Case Study: How Microsoft Deploys Disaster Recovery for FIM 2010
Applies To: Forefront Identity Manager 2010
Disaster recovery involves restoring your systems and data in the event of partial or complete failure of computers due to natural or technical causes. Backing up the critical data in your Forefront Identity Manager (FIM) 2010 deployment is a necessary operational task for all organizations.
As an example, this document describes how Microsoft IT (MSIT) deploys FIM 2010 internally, its design for disaster recovery, and on how it recovers from hardware failures.
MSIT Environment and Topology
MSIT Hardware Specifications
Supported Resources
Planning for Disaster Recovery
Recovering From Hardware Failures
Backup, Copy and Restore
MSIT Environment and Topology
The following illustration shows the current topology used by MSIT to deploy FIM 2010.
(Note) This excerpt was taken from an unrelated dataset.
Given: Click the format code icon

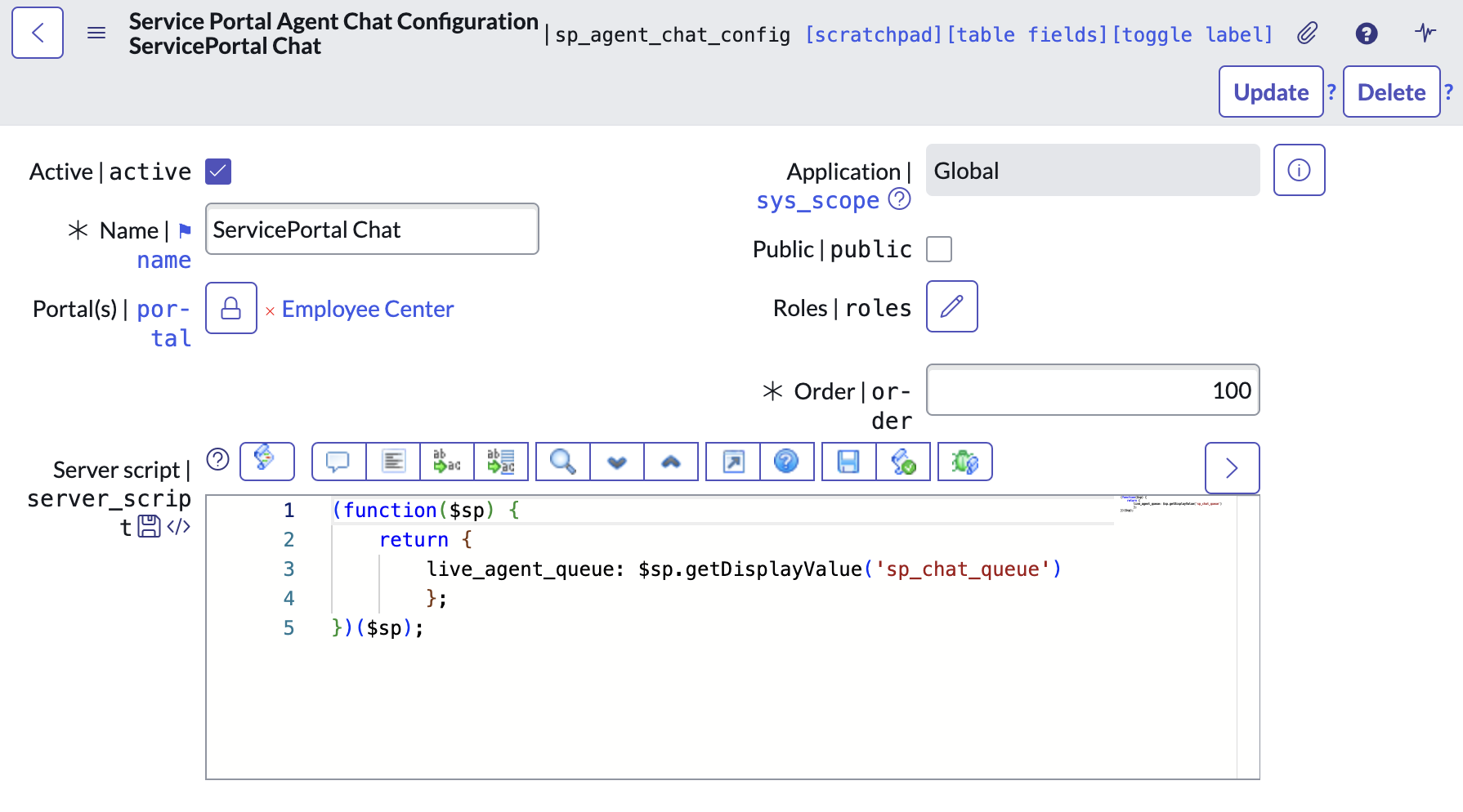Looking at the screenshot, I should 393,462.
As illustrated above, MSIT uses two servers that both host an instance of the FIM Portal and the FIM Service. To help with load balancing, one server is dedicated to responding to client requests (for example, employee requests to create or join groups) and the other server is dedicated for administration. The FIM Service database and the FIM Synchronization database are deployed to separate servers. For more information about topology planning for FIM 2010, see the Pre-Planning and Topology Configuration Guide.
MSIT Hardware Specifications
The following table displays the details of the hardware used by MSIT for their FIM 2010 deployment. For more information about hardware planning for FIM 2010, see the Capacity Planning Guide.
Server Role | Details |
---|---|
FIM Portal and FIM Service (Production) |
8 CPU Cores 8 GB RAM |
FIM Portal and FIM Service for Administration and Migration (Production) |
8 CPU Cores 8 GB RAM |
FIM Database (Production) |
24 CPU Cores 64 GB RAM |
FIM Synchronization Database and FIM Service (Production) |
24 CPU Cores 64 GB RAM |
FIM Portal and Service, FIM Database (Disaster Recovery) |
24 CPU Cores 64 GB RAM |
FIM FIM Synchronization Database and FIM Service (Disaster Recovery) |
24 CPU Cores 64 GB RAM |
Supported Resources
The following table displays the resources that are currently supported by the MSIT FIM 2010 deployment.
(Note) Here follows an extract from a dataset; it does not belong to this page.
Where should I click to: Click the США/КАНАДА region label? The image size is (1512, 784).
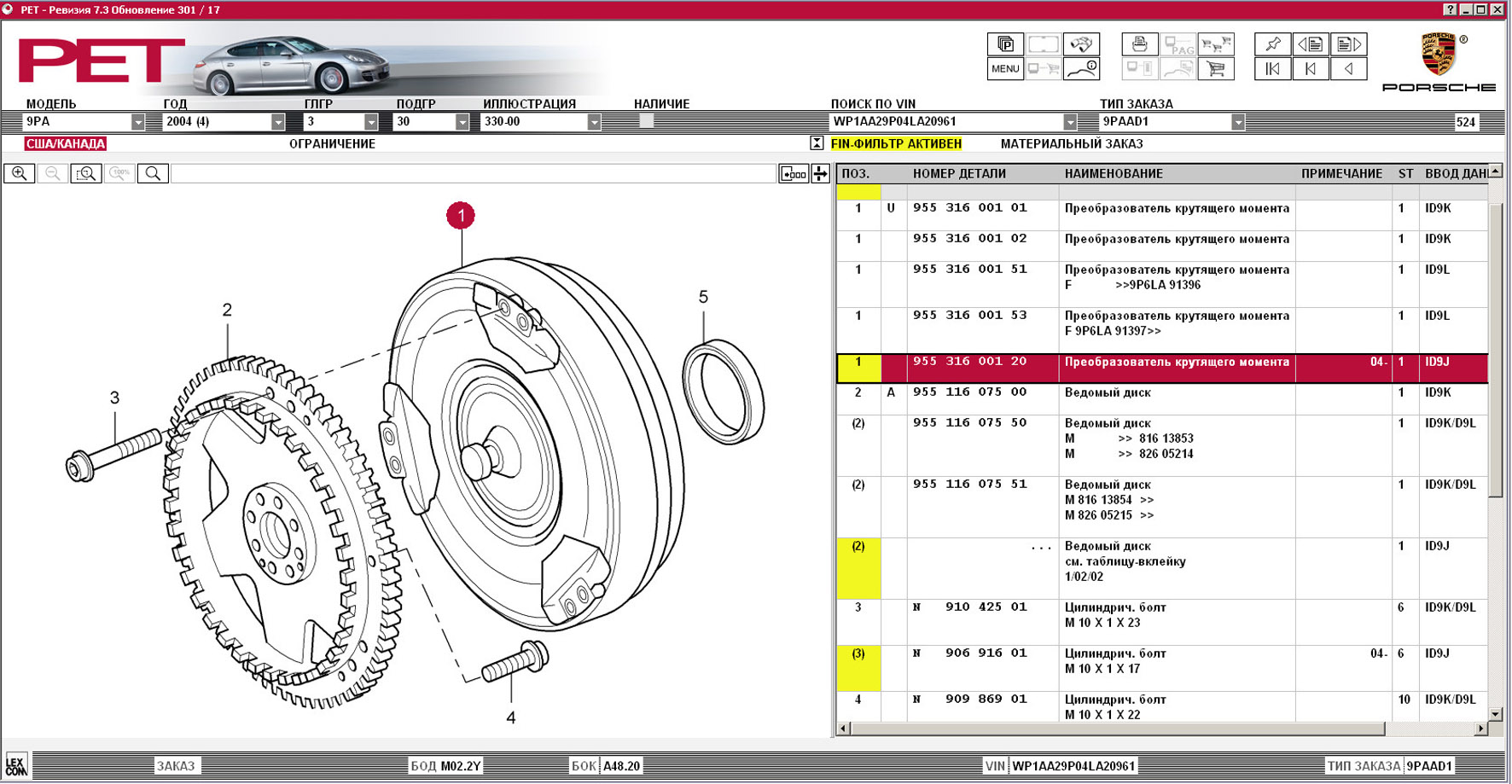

Resource | Approximate Size or Count |
---|---|
Number of Users |
200,000 |
Number of Groups |
465,000 (includes both Distribution and Security groups) |
Number of Distribution Groups |
275,000 |
FIM Service Database |
380,540 MB Note This is the database size, not the backed up file size. |
FIM Synchronization Database |
83,968 MB Note This is the database size, not the backed up file size. |
Number of management agents |
10 |
Planning for Disaster Recovery
Every organization will determine its own business requirements for recovery in a service level agreement (SLA). MSIT has a business requirement to recover FIM 2010 within 24 hours in the event of a disaster. To meet these requirements, the following steps are taken on a nightly basis:
Full Backups are performed.
Full Backups are copied to the disaster recovery site.
Full Backups are restored on the disaster recovery site.
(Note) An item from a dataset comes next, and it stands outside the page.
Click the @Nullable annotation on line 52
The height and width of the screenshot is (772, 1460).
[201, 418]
In addition to these steps, it may be necessary to perform one or more Full Synchronizations (depending on which data source is authoritative).
Recovering From Hardware Failures
Disaster recovery may not always involve a failure of the entire deployment. Hardware failures can affect individual servers in the current production environment. MSIT has a number of tools for dealing with individual hardware failures, such as server imaging tools. However, because MSIT currently participates in the internal testing of FIM 2010 and receives new updates on an on-going basis, if necessary, it will just reinstall specific FIM 2010 components. The following table lists the average time to reinstall a FIM 2010 component.
FIM Component | Time to Re-install or update |
---|---|
FIM Portal and FIM Service |
20 minutes Note Assuming that user and group accounts already exist. |
FIM FIM Synchronization Service |
20 minutes Note Assuming that user and group accounts already exist. |
Backup, Copy and Restore
The following table describes the time it takes to copy and restore the MSIT FIM 2010 databases from the recovery site, and to perform a full synchronization of a typical management agent.
Operation | Average time to perform |
---|---|
Copy from backup location |
One hour |
Time to restore |
FIM Synchronization: 15 minutes FIM Service: 30 minutes |
Full synchronization of a management agent with a large number of affected resources (approximately 500,000 – 750,000). |
20 hours |